デザイン・イノベーション・ファーム、Takramのディレクターであり、「コンテクストデザイン」を提唱する渡邉康太郎さん。
企業のビジョン策定や新規サービスの開発、ブランディングなど幅広く手がける彼は、世の中の見方を変えることが新しいアイデアやクリエイティビティをもたらし、世界を変えると信じている。何度も読む3冊の本には、視点の変化を捉えたシーンや意識させる描写が確かにある。
『人間の土地』
『星の王子さま』の著者、サン=テグジュペリはもともと飛行機乗り。『人間の土地』は、自身が郵便飛行士として、欧州から南米への航路開拓に携わった経験に基づいたエッセイだ。
6章「砂漠にて」の舞台はサハラ砂漠。フライト待機中の夜、外に出ると、無音の闇が広がっている。そこにいる蝶や蜉蝣といった小さな昆虫の存在に、砂嵐の到来を予感するシーンがある。見逃してしまいそうな小さな事象から大きな可能性に気づく、この数ページが、最も気に入っているという。

「昆虫がランプにコツンと当たるという些細な出来事に、大地全体を揺るがしかねないビジョンを見出す。日常生活においても、目の前の大きな変化や奇跡に気づくのは簡単ですが、一見当たり前の物事に新たな目を向ける方が実は難しい。偉大な自然に、想像によって対峙する。荘厳な文章から、著者のそんな視点が見えてきます」
大学時代に手にして以来、付箋だらけ。特に、この数ページは書き写し、コピーし、携帯して歩いた。友達や出会った人に強引に読み聞かせたこともある。原著を読むために、大学時代の第二外国語はフランス語を選んだ。

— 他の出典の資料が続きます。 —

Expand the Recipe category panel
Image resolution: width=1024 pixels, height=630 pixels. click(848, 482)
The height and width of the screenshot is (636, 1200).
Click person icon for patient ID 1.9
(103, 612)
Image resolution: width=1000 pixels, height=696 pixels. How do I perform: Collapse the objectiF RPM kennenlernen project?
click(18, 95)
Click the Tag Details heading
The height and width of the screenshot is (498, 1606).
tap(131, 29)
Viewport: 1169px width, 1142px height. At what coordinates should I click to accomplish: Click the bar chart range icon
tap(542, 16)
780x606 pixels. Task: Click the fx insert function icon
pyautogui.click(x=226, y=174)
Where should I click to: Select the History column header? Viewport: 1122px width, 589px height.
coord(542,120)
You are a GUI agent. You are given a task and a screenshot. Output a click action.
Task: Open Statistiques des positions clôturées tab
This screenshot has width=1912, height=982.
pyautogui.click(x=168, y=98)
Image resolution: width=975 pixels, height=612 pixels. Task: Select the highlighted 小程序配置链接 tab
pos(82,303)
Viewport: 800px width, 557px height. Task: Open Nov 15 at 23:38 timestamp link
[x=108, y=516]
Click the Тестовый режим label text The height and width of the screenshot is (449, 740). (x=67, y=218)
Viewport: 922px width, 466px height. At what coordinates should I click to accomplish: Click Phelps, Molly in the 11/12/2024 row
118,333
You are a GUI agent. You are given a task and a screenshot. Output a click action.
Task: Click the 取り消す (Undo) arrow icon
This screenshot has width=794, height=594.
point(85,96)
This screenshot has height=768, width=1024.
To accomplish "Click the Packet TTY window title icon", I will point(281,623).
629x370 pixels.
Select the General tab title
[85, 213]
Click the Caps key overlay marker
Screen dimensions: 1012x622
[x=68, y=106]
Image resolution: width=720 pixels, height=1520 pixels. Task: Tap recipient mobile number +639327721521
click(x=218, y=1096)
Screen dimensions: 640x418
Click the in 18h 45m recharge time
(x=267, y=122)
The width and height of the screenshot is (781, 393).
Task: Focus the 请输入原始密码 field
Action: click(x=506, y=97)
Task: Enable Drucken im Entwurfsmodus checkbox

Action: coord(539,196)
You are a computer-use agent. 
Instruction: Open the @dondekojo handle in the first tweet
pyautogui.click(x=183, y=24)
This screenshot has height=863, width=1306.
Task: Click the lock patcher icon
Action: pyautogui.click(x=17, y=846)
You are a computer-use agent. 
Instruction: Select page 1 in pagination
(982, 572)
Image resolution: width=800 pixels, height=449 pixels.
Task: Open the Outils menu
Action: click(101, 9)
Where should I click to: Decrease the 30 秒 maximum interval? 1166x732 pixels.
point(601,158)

「数年前、外資系ホテルの仕事で出会った総支配人の苗字がサン=テグジュペリ。もしやと思って尋ねると、やはり親族とのこと。後日改めて、仏語版の写しを持参しサインをお願いしたほど、何回も読んできた一冊です」

物理学者で文学者のアラン・ライトマンによるエッセイ集『宇宙と踊る』にも、思いがけない視点の変化に、ハッとさせられる描写がある。「ほほえみ」に描かれた、霧でかすむ湖で男女が対峙するシーンがそれだ。
「その瞬間、スーパースローのように、互いの存在を認識するまでの眼球や神経系の動きなどが詳細に描かれます」
人と人との出会いを科学的な視点から淡々と解説するものの、10秒後、なぜこの男女が微笑み合うか、そのメカニズムはわからないと締めくくる。科学的な描写から対比的に、一転、エモーショナルな視点が立ち上がる。
さまざまな地を訪れ、人との出会いや会話をまとめた吉田健一の『旅の時間』は、「エッセイと小説が、つまり、現実と想像が入り混じっているかのよう。句読点が少なく、いつまでも続く一文を読み進めると、現実と創作の視点を行き来しているようで、心地よくトリップできます」と渡邉さん。
既知を未知に変え得る視点を、いかに携えるか。新しい物事に対峙する時、繰り返し読んできたページを繰れば、視点を変えることで世界はいくらでも開けると、本は何度でも教えてくれる。